### Exercise brief
Rewrite the listing below so that each "Where should I click to" becomes "Where do I click to", changing nothing else.

[Records from a pointing dataset]

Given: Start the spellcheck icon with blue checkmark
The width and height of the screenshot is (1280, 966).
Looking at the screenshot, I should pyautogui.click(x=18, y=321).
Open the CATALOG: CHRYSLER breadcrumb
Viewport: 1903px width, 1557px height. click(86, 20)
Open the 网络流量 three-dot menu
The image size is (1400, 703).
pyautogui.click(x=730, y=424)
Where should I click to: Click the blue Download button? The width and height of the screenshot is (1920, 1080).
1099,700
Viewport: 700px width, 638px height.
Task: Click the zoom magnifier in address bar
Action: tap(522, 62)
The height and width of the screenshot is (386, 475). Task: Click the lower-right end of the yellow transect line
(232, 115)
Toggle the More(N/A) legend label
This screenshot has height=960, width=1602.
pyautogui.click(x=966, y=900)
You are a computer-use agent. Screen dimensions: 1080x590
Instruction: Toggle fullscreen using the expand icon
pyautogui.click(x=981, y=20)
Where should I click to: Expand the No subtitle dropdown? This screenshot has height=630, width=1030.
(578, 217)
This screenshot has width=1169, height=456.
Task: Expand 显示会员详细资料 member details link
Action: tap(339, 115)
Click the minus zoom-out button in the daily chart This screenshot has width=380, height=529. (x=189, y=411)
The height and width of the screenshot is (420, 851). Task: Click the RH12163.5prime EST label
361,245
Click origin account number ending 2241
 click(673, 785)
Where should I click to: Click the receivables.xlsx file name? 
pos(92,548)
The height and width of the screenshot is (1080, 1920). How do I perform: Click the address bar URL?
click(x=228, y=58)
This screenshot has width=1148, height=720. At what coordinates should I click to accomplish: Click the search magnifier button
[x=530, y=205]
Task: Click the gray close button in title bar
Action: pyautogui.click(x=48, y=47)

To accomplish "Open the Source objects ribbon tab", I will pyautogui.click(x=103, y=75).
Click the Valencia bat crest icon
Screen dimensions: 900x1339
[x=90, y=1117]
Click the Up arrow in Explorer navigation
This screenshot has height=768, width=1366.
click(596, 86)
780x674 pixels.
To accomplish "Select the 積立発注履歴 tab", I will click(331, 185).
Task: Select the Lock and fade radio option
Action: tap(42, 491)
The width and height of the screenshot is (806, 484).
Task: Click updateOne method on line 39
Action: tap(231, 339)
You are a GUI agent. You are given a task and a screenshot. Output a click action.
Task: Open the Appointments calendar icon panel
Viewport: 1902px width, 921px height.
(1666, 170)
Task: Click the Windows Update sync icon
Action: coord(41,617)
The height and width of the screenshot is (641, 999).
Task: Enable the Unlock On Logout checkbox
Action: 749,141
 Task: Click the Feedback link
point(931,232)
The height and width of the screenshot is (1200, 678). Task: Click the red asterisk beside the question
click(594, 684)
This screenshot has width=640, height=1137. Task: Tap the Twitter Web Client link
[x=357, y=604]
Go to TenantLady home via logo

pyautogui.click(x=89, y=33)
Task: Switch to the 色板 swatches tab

### Result of this exercise
Given: Start the spellcheck icon with blue checkmark
The width and height of the screenshot is (1280, 966).
Looking at the screenshot, I should pyautogui.click(x=18, y=321).
Open the CATALOG: CHRYSLER breadcrumb
Viewport: 1903px width, 1557px height. click(86, 20)
Open the 网络流量 three-dot menu
The image size is (1400, 703).
pyautogui.click(x=730, y=424)
Where do I click to: Click the blue Download button? The width and height of the screenshot is (1920, 1080).
1099,700
Viewport: 700px width, 638px height.
Task: Click the zoom magnifier in address bar
Action: tap(522, 62)
The height and width of the screenshot is (386, 475). Task: Click the lower-right end of the yellow transect line
(232, 115)
Toggle the More(N/A) legend label
This screenshot has height=960, width=1602.
pyautogui.click(x=966, y=900)
You are a computer-use agent. Screen dimensions: 1080x590
Instruction: Toggle fullscreen using the expand icon
pyautogui.click(x=981, y=20)
Where do I click to: Expand the No subtitle dropdown? This screenshot has height=630, width=1030.
(578, 217)
This screenshot has width=1169, height=456.
Task: Expand 显示会员详细资料 member details link
Action: tap(339, 115)
Click the minus zoom-out button in the daily chart This screenshot has width=380, height=529. (x=189, y=411)
The height and width of the screenshot is (420, 851). Task: Click the RH12163.5prime EST label
361,245
Click origin account number ending 2241
 click(673, 785)
Where do I click to: Click the receivables.xlsx file name? 
pos(92,548)
The height and width of the screenshot is (1080, 1920). How do I perform: Click the address bar URL?
click(x=228, y=58)
This screenshot has width=1148, height=720. At what coordinates should I click to accomplish: Click the search magnifier button
[x=530, y=205]
Task: Click the gray close button in title bar
Action: pyautogui.click(x=48, y=47)

To accomplish "Open the Source objects ribbon tab", I will pyautogui.click(x=103, y=75).
Click the Valencia bat crest icon
Screen dimensions: 900x1339
[x=90, y=1117]
Click the Up arrow in Explorer navigation
This screenshot has height=768, width=1366.
click(596, 86)
780x674 pixels.
To accomplish "Select the 積立発注履歴 tab", I will click(331, 185).
Task: Select the Lock and fade radio option
Action: tap(42, 491)
The width and height of the screenshot is (806, 484).
Task: Click updateOne method on line 39
Action: tap(231, 339)
You are a GUI agent. You are given a task and a screenshot. Output a click action.
Task: Open the Appointments calendar icon panel
Viewport: 1902px width, 921px height.
(1666, 170)
Task: Click the Windows Update sync icon
Action: coord(41,617)
The height and width of the screenshot is (641, 999).
Task: Enable the Unlock On Logout checkbox
Action: 749,141
 Task: Click the Feedback link
point(931,232)
The height and width of the screenshot is (1200, 678). Task: Click the red asterisk beside the question
click(594, 684)
This screenshot has width=640, height=1137. Task: Tap the Twitter Web Client link
[x=357, y=604]
Go to TenantLady home via logo

pyautogui.click(x=89, y=33)
Task: Switch to the 色板 swatches tab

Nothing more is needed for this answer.